• PROBLEM STATEMENT:
From the article on BimmerWorld's 25 Hours of Thunderhill entry, write out the stretch that begins at the words "Fans of professional" and stops after "in the country.", changing "grueling" to "demanding".

# BimmerWorld Set To Race Its Production V8 M3 At The 25 Hours Of Thunderhill



## [email protected] (Nov 2, 2012)

Fans of professional sports car racing have likely seen the BimmerWorld Racing team competing in a variety of series over the years, including GRAND-AM's Continental Tire Series where the BMW experts won a pair of Street Tuner races this season. But this December 8th, the BimmerWorld race team, joined by long-term sponsor and technical partner Red Line Oil, will set their sights on an overall win at the grueling 25 Hours of Thunderhill.

With its converted GRAND-AM Grand Sport V8 M3 serving as the foundation for its entry in the unlimited ES class, team owner James Clay and an impressive collection of pro and amateur racers will pilot a car that's received countless performance upgrades since BimmerWorld threw out the Grand Sport rulebook in an effort to build the fastest production-based V8 M3 in the country.

As an integral part of BimmerWorld's race program, Red Line Synthetic Oil Corporation has provided a range of lubricants and additives that has been the lifeblood of BimmerWorld's machines for years, and this monster M3 is no exception. A healthy diet of Red Line products has kept the V8 engine and driveline cool and protected during the warm summer events, but with temperatures near freezing expected overnight during the 25 Hour, Red Line VP/COO Cameron Evans believes the team, car and test ahead is the perfect challenge for what the renowned company is looking to prove in the marketplace.

"The 25 Hour has become the iconic race to follow for the enthusiasts that are into specific brands and aftermarket modifications," he said. "With BMW as one of Red Line's best served niche markets, developing and racing this Production M3 with BimmerWorld shows how serious we are about this next generation of tuning and racing cars."

• GIVEN DATA:
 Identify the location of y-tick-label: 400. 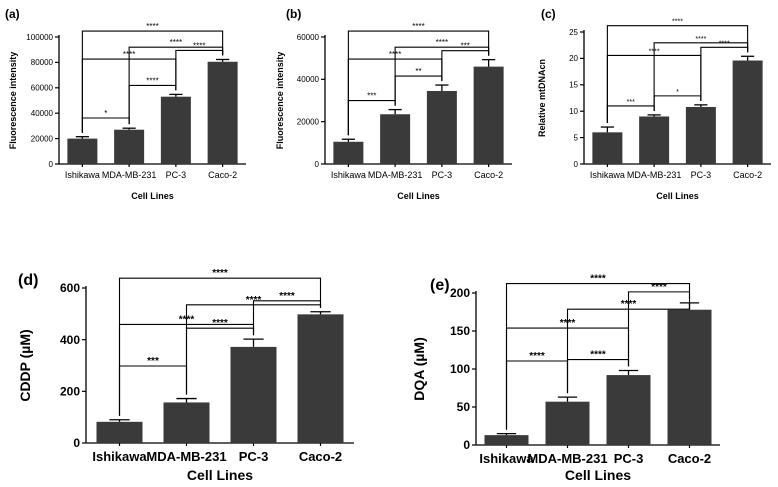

• FINISHED TASK:
Fans of professional sports car racing have likely seen the BimmerWorld Racing team competing in a variety of series over the years, including GRAND-AM's Continental Tire Series where the BMW experts won a pair of Street Tuner races this season. But this December 8th, the BimmerWorld race team, joined by long-term sponsor and technical partner Red Line Oil, will set their sights on an overall win at the demanding 25 Hours of Thunderhill.

With its converted GRAND-AM Grand Sport V8 M3 serving as the foundation for its entry in the unlimited ES class, team owner James Clay and an impressive collection of pro and amateur racers will pilot a car that's received countless performance upgrades since BimmerWorld threw out the Grand Sport rulebook in an effort to build the fastest production-based V8 M3 in the country.